## SELECTED EXCERPT
====

The Innovation Process - Step One: Ideas
The process of innovation involves identifying a need, generating
some ideas about how to meet that need, designing a new product
or service and then developing and marketing it. This is about
the first two steps; identifying a need and having new ideas.
These two steps often go together, especially when approached
using the following technique.
It's a simple idea: To generate innovative new ideas, find
the things that others are not doing well, or just not doing
at all. Having identified these deficiencies, design a better
service or product based on what customers really want or need.
A real-life example follows.
There was an article in Forbes magazine recently on a Japanese
company called Kumon that teaches kids around the world how to
do basic math as well as read and write. With over a thousand
centers in the United States alone, they already have 194,000
students here, and are growing larger despite almost no advertising.
Why with universal and free public education in the U.S.,
can a Japanese company can do so well teaching the basics to
children? A simple answer: The public schools don't do it very
well in some parts of the country. You can blame that on modern
educational theories, "feel good" grading, distracted
children or whatever, but the parents want more than they get
from the public system, and many of them are willing to pay the
relatively small amount it takes to get their kids educated to
a higher level. Kumon recognized this deficiency in the public
schools and makes a good profit charging less than $120 for two
months of lessons.

====

## TASK INSTRUCTIONS
1 > From the passage on innovation, reproduce the part between "Why with universal" and "months of lessons.", inclusive, word for word.
2 > Answer these from the passage on innovation:
(a) How many Kumon centers are in the United States?
(b) How many students does Kumon have in the United States?
(c) How much does Kumon charge for two months of lessons?
3 > List every subject that the passage on innovation says Kumon teaches children.
The material that comes next is from a separate source.

## DATA ENTRIES
====

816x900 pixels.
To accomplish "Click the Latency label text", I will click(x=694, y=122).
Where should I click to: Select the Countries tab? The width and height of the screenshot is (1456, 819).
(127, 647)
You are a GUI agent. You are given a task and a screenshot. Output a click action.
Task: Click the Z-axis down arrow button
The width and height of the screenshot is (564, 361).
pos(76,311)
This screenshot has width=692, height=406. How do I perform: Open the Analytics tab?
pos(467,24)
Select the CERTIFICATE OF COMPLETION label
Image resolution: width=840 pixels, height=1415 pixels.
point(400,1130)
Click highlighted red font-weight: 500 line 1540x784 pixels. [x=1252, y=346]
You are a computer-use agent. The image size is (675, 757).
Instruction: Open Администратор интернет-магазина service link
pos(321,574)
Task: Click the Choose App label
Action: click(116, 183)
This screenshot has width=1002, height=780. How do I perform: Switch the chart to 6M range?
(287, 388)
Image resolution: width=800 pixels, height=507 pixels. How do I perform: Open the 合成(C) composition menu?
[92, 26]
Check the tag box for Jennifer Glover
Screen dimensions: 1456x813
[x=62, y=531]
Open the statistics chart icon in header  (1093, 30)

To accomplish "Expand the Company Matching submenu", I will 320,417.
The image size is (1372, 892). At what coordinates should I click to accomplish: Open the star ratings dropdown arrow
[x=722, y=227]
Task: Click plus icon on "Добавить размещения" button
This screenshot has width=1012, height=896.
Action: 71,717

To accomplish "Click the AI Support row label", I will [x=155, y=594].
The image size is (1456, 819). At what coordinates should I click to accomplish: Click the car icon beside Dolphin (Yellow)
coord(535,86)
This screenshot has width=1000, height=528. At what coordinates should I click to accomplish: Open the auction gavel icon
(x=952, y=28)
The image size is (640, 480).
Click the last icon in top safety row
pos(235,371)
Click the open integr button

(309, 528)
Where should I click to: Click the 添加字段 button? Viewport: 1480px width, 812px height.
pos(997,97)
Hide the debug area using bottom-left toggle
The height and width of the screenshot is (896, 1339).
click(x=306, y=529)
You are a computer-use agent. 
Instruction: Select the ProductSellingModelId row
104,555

====

## SET OF ANSWERS
1 >
Why with universal and free public education in the U.S.,
can a Japanese company can do so well teaching the basics to
children? A simple answer: The public schools don't do it very
well in some parts of the country. You can blame that on modern
educational theories, "feel good" grading, distracted
children or whatever, but the parents want more than they get
from the public system, and many of them are willing to pay the
relatively small amount it takes to get their kids educated to
a higher level. Kumon recognized this deficiency in the public
schools and makes a good profit charging less than $120 for two
months of lessons.

2 >
(a) Over a thousand.
(b) 194,000.
(c) Less than $120.

3 >
- Basic math
- Reading
- Writing